● PROBLEM TO WORK ON: Nothing in the data should be left out, so repeat it all exactly.

Stored dataset items:

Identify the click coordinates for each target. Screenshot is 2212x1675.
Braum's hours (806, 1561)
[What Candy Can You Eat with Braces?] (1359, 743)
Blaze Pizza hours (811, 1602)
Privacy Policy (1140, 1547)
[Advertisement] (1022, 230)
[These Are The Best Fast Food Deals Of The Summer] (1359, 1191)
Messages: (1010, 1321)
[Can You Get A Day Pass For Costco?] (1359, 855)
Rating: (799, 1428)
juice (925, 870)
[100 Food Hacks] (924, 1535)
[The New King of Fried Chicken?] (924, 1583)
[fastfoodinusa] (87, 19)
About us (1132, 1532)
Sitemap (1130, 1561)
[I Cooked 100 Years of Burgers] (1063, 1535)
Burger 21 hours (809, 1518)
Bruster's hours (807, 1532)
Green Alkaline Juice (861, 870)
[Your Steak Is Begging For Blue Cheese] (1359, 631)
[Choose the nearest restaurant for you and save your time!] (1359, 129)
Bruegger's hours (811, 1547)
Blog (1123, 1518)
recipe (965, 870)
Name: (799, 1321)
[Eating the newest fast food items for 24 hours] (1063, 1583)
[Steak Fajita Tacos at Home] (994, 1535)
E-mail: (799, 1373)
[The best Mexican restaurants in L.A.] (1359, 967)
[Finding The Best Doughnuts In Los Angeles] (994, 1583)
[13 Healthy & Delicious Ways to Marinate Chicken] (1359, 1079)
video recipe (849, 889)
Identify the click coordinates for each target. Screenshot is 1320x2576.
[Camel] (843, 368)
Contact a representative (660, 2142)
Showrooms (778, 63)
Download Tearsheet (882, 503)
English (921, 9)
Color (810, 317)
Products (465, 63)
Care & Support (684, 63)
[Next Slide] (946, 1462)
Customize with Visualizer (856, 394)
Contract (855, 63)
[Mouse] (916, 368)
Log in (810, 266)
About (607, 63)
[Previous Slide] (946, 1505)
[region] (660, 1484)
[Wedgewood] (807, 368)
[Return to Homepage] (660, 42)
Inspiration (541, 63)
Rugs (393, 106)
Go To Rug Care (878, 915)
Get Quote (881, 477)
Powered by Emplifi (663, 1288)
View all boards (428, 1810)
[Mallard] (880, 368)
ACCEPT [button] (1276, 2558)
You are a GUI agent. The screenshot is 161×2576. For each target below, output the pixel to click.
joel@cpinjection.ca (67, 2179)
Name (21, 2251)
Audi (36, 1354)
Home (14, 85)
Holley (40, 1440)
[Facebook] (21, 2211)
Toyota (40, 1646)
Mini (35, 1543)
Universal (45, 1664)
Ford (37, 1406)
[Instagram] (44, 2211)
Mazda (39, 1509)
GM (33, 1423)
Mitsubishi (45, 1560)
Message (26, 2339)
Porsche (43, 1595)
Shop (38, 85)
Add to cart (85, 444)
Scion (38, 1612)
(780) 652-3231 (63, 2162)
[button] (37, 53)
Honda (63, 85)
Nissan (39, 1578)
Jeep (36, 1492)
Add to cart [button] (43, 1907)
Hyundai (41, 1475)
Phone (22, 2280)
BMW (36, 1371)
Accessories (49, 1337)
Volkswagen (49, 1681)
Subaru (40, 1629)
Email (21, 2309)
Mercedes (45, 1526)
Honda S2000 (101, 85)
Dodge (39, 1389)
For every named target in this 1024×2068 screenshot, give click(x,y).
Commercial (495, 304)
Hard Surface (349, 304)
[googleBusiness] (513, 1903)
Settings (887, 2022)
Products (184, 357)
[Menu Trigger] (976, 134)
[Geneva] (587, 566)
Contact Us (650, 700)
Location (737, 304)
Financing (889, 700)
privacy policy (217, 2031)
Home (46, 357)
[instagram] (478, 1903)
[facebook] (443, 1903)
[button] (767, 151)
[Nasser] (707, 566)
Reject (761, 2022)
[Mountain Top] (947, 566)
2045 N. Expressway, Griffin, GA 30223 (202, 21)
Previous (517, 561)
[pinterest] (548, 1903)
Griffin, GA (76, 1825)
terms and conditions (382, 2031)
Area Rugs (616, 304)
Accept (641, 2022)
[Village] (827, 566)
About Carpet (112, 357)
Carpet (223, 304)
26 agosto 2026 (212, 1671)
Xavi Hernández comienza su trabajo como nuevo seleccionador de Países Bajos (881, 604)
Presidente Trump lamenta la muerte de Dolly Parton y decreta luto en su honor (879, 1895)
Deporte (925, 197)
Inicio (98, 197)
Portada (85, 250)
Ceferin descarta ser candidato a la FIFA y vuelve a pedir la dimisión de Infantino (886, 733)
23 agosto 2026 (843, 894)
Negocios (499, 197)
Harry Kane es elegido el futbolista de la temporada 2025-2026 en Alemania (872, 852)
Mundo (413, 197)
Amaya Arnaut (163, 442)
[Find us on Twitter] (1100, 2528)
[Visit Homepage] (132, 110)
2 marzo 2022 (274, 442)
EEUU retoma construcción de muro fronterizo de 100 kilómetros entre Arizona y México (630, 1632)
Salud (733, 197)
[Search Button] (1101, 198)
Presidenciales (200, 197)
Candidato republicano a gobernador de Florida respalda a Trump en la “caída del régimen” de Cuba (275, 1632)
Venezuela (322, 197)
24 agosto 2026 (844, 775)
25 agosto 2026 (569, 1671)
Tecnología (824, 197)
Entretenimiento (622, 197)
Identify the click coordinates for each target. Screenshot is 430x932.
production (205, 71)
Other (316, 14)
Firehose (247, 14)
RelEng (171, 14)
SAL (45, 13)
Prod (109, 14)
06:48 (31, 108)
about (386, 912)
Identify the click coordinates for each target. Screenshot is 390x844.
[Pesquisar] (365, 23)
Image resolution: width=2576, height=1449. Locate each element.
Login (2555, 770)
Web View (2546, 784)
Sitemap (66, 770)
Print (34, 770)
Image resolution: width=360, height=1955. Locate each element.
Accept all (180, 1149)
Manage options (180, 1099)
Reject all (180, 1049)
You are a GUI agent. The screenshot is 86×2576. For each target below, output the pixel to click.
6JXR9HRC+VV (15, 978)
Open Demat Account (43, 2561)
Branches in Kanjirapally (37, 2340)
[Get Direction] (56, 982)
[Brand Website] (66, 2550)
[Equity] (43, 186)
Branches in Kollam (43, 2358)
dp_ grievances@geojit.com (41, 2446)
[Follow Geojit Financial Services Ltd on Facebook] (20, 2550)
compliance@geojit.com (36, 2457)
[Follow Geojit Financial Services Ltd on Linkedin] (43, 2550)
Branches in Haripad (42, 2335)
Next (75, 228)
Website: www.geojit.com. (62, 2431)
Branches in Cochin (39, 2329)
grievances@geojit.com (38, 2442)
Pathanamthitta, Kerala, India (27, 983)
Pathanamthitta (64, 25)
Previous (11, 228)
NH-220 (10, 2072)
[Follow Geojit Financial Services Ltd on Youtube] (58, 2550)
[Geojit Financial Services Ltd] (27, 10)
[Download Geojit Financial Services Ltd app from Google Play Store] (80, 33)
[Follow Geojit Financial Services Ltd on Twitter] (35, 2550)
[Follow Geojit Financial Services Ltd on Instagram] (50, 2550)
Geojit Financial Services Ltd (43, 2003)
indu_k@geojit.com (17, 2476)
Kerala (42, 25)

● EXERCISE RESPONSE:
Identify the click coordinates for each target. Screenshot is 2212x1675.
Braum's hours (806, 1561)
[What Candy Can You Eat with Braces?] (1359, 743)
Blaze Pizza hours (811, 1602)
Privacy Policy (1140, 1547)
[Advertisement] (1022, 230)
[These Are The Best Fast Food Deals Of The Summer] (1359, 1191)
Messages: (1010, 1321)
[Can You Get A Day Pass For Costco?] (1359, 855)
Rating: (799, 1428)
juice (925, 870)
[100 Food Hacks] (924, 1535)
[The New King of Fried Chicken?] (924, 1583)
[fastfoodinusa] (87, 19)
About us (1132, 1532)
Sitemap (1130, 1561)
[I Cooked 100 Years of Burgers] (1063, 1535)
Burger 21 hours (809, 1518)
Bruster's hours (807, 1532)
Green Alkaline Juice (861, 870)
[Your Steak Is Begging For Blue Cheese] (1359, 631)
[Choose the nearest restaurant for you and save your time!] (1359, 129)
Bruegger's hours (811, 1547)
Blog (1123, 1518)
recipe (965, 870)
Name: (799, 1321)
[Eating the newest fast food items for 24 hours] (1063, 1583)
[Steak Fajita Tacos at Home] (994, 1535)
E-mail: (799, 1373)
[The best Mexican restaurants in L.A.] (1359, 967)
[Finding The Best Doughnuts In Los Angeles] (994, 1583)
[13 Healthy & Delicious Ways to Marinate Chicken] (1359, 1079)
video recipe (849, 889)
Identify the click coordinates for each target. Screenshot is 1320x2576.
[Camel] (843, 368)
Contact a representative (660, 2142)
Showrooms (778, 63)
Download Tearsheet (882, 503)
English (921, 9)
Color (810, 317)
Products (465, 63)
Care & Support (684, 63)
[Next Slide] (946, 1462)
Customize with Visualizer (856, 394)
Contract (855, 63)
[Mouse] (916, 368)
Log in (810, 266)
About (607, 63)
[Previous Slide] (946, 1505)
[region] (660, 1484)
[Wedgewood] (807, 368)
[Return to Homepage] (660, 42)
Inspiration (541, 63)
Rugs (393, 106)
Go To Rug Care (878, 915)
Get Quote (881, 477)
Powered by Emplifi (663, 1288)
View all boards (428, 1810)
[Mallard] (880, 368)
ACCEPT [button] (1276, 2558)
You are a GUI agent. The screenshot is 161×2576. For each target below, output the pixel to click.
joel@cpinjection.ca (67, 2179)
Name (21, 2251)
Audi (36, 1354)
Home (14, 85)
Holley (40, 1440)
[Facebook] (21, 2211)
Toyota (40, 1646)
Mini (35, 1543)
Universal (45, 1664)
Ford (37, 1406)
[Instagram] (44, 2211)
Mazda (39, 1509)
GM (33, 1423)
Mitsubishi (45, 1560)
Message (26, 2339)
Porsche (43, 1595)
Shop (38, 85)
Add to cart (85, 444)
Scion (38, 1612)
(780) 652-3231 (63, 2162)
[button] (37, 53)
Honda (63, 85)
Nissan (39, 1578)
Jeep (36, 1492)
Add to cart [button] (43, 1907)
Hyundai (41, 1475)
Phone (22, 2280)
BMW (36, 1371)
Accessories (49, 1337)
Volkswagen (49, 1681)
Subaru (40, 1629)
Email (21, 2309)
Mercedes (45, 1526)
Honda S2000 (101, 85)
Dodge (39, 1389)
For every named target in this 1024×2068 screenshot, give click(x,y).
Commercial (495, 304)
Hard Surface (349, 304)
[googleBusiness] (513, 1903)
Settings (887, 2022)
Products (184, 357)
[Menu Trigger] (976, 134)
[Geneva] (587, 566)
Contact Us (650, 700)
Location (737, 304)
Financing (889, 700)
privacy policy (217, 2031)
Home (46, 357)
[instagram] (478, 1903)
[facebook] (443, 1903)
[button] (767, 151)
[Nasser] (707, 566)
Reject (761, 2022)
[Mountain Top] (947, 566)
2045 N. Expressway, Griffin, GA 30223 (202, 21)
Previous (517, 561)
[pinterest] (548, 1903)
Griffin, GA (76, 1825)
terms and conditions (382, 2031)
Area Rugs (616, 304)
Accept (641, 2022)
[Village] (827, 566)
About Carpet (112, 357)
Carpet (223, 304)
26 agosto 2026 (212, 1671)
Xavi Hernández comienza su trabajo como nuevo seleccionador de Países Bajos (881, 604)
Presidente Trump lamenta la muerte de Dolly Parton y decreta luto en su honor (879, 1895)
Deporte (925, 197)
Inicio (98, 197)
Portada (85, 250)
Ceferin descarta ser candidato a la FIFA y vuelve a pedir la dimisión de Infantino (886, 733)
23 agosto 2026 (843, 894)
Negocios (499, 197)
Harry Kane es elegido el futbolista de la temporada 2025-2026 en Alemania (872, 852)
Mundo (413, 197)
Amaya Arnaut (163, 442)
[Find us on Twitter] (1100, 2528)
[Visit Homepage] (132, 110)
2 marzo 2022 (274, 442)
EEUU retoma construcción de muro fronterizo de 100 kilómetros entre Arizona y México (630, 1632)
Salud (733, 197)
[Search Button] (1101, 198)
Presidenciales (200, 197)
Candidato republicano a gobernador de Florida respalda a Trump en la “caída del régimen” de Cuba (275, 1632)
Venezuela (322, 197)
24 agosto 2026 (844, 775)
25 agosto 2026 (569, 1671)
Tecnología (824, 197)
Entretenimiento (622, 197)
Identify the click coordinates for each target. Screenshot is 430x932.
production (205, 71)
Other (316, 14)
Firehose (247, 14)
RelEng (171, 14)
SAL (45, 13)
Prod (109, 14)
06:48 (31, 108)
about (386, 912)
Identify the click coordinates for each target. Screenshot is 390x844.
[Pesquisar] (365, 23)
Image resolution: width=2576, height=1449. Locate each element.
Login (2555, 770)
Web View (2546, 784)
Sitemap (66, 770)
Print (34, 770)
Image resolution: width=360, height=1955. Locate each element.
Accept all (180, 1149)
Manage options (180, 1099)
Reject all (180, 1049)
You are a GUI agent. The screenshot is 86×2576. For each target below, output the pixel to click.
6JXR9HRC+VV (15, 978)
Open Demat Account (43, 2561)
Branches in Kanjirapally (37, 2340)
[Get Direction] (56, 982)
[Brand Website] (66, 2550)
[Equity] (43, 186)
Branches in Kollam (43, 2358)
dp_ grievances@geojit.com (41, 2446)
[Follow Geojit Financial Services Ltd on Facebook] (20, 2550)
compliance@geojit.com (36, 2457)
[Follow Geojit Financial Services Ltd on Linkedin] (43, 2550)
Branches in Haripad (42, 2335)
Next (75, 228)
Website: www.geojit.com. (62, 2431)
Branches in Cochin (39, 2329)
grievances@geojit.com (38, 2442)
Pathanamthitta, Kerala, India (27, 983)
Pathanamthitta (64, 25)
Previous (11, 228)
NH-220 (10, 2072)
[Follow Geojit Financial Services Ltd on Youtube] (58, 2550)
[Geojit Financial Services Ltd] (27, 10)
[Download Geojit Financial Services Ltd app from Google Play Store] (80, 33)
[Follow Geojit Financial Services Ltd on Twitter] (35, 2550)
[Follow Geojit Financial Services Ltd on Instagram] (50, 2550)
Geojit Financial Services Ltd (43, 2003)
indu_k@geojit.com (17, 2476)
Kerala (42, 25)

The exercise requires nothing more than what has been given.